[Stored data]
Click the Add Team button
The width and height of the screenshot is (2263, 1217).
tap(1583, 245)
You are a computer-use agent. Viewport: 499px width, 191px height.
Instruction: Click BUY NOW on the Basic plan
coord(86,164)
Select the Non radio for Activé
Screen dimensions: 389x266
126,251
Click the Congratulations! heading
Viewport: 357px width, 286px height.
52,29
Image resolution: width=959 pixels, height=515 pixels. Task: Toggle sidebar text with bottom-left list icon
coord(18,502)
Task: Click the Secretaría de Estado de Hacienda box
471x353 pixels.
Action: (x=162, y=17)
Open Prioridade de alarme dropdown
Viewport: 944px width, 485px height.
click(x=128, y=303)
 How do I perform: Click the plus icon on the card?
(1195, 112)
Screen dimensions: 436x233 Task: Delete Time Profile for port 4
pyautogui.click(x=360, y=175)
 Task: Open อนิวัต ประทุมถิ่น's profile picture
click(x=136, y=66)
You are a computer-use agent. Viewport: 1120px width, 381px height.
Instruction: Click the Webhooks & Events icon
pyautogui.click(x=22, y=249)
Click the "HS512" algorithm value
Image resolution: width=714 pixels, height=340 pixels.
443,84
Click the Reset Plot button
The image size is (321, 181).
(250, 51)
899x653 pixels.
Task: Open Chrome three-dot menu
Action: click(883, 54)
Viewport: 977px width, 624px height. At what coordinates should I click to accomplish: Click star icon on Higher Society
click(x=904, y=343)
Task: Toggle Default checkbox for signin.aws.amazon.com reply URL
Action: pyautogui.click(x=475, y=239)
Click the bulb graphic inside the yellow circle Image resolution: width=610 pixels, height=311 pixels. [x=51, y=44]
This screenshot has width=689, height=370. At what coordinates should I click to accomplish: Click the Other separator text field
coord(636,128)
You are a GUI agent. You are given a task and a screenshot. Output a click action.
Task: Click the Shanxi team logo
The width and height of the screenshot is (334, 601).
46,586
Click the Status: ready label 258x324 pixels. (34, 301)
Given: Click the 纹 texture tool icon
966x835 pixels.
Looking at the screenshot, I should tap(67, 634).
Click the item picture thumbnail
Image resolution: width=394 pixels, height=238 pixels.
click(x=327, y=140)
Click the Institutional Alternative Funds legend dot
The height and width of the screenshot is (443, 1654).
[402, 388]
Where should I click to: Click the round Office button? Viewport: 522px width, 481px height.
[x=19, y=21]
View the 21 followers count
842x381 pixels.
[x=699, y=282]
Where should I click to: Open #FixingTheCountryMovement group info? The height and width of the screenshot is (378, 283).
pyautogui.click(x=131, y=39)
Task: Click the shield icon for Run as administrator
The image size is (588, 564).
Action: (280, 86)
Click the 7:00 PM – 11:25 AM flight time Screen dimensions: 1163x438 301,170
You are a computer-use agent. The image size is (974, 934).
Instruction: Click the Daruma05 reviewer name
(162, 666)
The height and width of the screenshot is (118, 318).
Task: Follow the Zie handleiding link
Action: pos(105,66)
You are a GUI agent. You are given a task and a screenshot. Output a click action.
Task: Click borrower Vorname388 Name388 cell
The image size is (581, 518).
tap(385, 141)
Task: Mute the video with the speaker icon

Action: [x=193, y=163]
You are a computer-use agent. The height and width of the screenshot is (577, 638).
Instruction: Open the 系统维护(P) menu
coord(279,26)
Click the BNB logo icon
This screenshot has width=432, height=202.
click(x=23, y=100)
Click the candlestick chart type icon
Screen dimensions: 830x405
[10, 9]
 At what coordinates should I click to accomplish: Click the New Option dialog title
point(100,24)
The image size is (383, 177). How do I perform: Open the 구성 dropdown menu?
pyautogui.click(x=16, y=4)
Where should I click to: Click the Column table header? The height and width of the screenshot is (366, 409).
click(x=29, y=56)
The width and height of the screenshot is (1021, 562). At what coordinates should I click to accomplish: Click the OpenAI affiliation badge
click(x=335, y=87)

TASK: Your task is an exact transcription of every line above.

ANSWER TO THIS EXERCISE:
Click the Add Team button
The width and height of the screenshot is (2263, 1217).
tap(1583, 245)
You are a computer-use agent. Viewport: 499px width, 191px height.
Instruction: Click BUY NOW on the Basic plan
coord(86,164)
Select the Non radio for Activé
Screen dimensions: 389x266
126,251
Click the Congratulations! heading
Viewport: 357px width, 286px height.
52,29
Image resolution: width=959 pixels, height=515 pixels. Task: Toggle sidebar text with bottom-left list icon
coord(18,502)
Task: Click the Secretaría de Estado de Hacienda box
471x353 pixels.
Action: (x=162, y=17)
Open Prioridade de alarme dropdown
Viewport: 944px width, 485px height.
click(x=128, y=303)
 How do I perform: Click the plus icon on the card?
(1195, 112)
Screen dimensions: 436x233 Task: Delete Time Profile for port 4
pyautogui.click(x=360, y=175)
 Task: Open อนิวัต ประทุมถิ่น's profile picture
click(x=136, y=66)
You are a computer-use agent. Viewport: 1120px width, 381px height.
Instruction: Click the Webhooks & Events icon
pyautogui.click(x=22, y=249)
Click the "HS512" algorithm value
Image resolution: width=714 pixels, height=340 pixels.
443,84
Click the Reset Plot button
The image size is (321, 181).
(250, 51)
899x653 pixels.
Task: Open Chrome three-dot menu
Action: click(883, 54)
Viewport: 977px width, 624px height. At what coordinates should I click to accomplish: Click star icon on Higher Society
click(x=904, y=343)
Task: Toggle Default checkbox for signin.aws.amazon.com reply URL
Action: pyautogui.click(x=475, y=239)
Click the bulb graphic inside the yellow circle Image resolution: width=610 pixels, height=311 pixels. [x=51, y=44]
This screenshot has width=689, height=370. At what coordinates should I click to accomplish: Click the Other separator text field
coord(636,128)
You are a GUI agent. You are given a task and a screenshot. Output a click action.
Task: Click the Shanxi team logo
The width and height of the screenshot is (334, 601).
46,586
Click the Status: ready label 258x324 pixels. (34, 301)
Given: Click the 纹 texture tool icon
966x835 pixels.
Looking at the screenshot, I should tap(67, 634).
Click the item picture thumbnail
Image resolution: width=394 pixels, height=238 pixels.
click(x=327, y=140)
Click the Institutional Alternative Funds legend dot
The height and width of the screenshot is (443, 1654).
[402, 388]
Where should I click to: Click the round Office button? Viewport: 522px width, 481px height.
[x=19, y=21]
View the 21 followers count
842x381 pixels.
[x=699, y=282]
Where should I click to: Open #FixingTheCountryMovement group info? The height and width of the screenshot is (378, 283).
pyautogui.click(x=131, y=39)
Task: Click the shield icon for Run as administrator
The image size is (588, 564).
Action: (280, 86)
Click the 7:00 PM – 11:25 AM flight time Screen dimensions: 1163x438 301,170
You are a computer-use agent. The image size is (974, 934).
Instruction: Click the Daruma05 reviewer name
(162, 666)
The height and width of the screenshot is (118, 318).
Task: Follow the Zie handleiding link
Action: pos(105,66)
You are a GUI agent. You are given a task and a screenshot. Output a click action.
Task: Click borrower Vorname388 Name388 cell
The image size is (581, 518).
tap(385, 141)
Task: Mute the video with the speaker icon

Action: [x=193, y=163]
You are a computer-use agent. The height and width of the screenshot is (577, 638).
Instruction: Open the 系统维护(P) menu
coord(279,26)
Click the BNB logo icon
This screenshot has width=432, height=202.
click(x=23, y=100)
Click the candlestick chart type icon
Screen dimensions: 830x405
[10, 9]
 At what coordinates should I click to accomplish: Click the New Option dialog title
point(100,24)
The image size is (383, 177). How do I perform: Open the 구성 dropdown menu?
pyautogui.click(x=16, y=4)
Where should I click to: Click the Column table header? The height and width of the screenshot is (366, 409).
click(x=29, y=56)
The width and height of the screenshot is (1021, 562). At what coordinates should I click to accomplish: Click the OpenAI affiliation badge
click(x=335, y=87)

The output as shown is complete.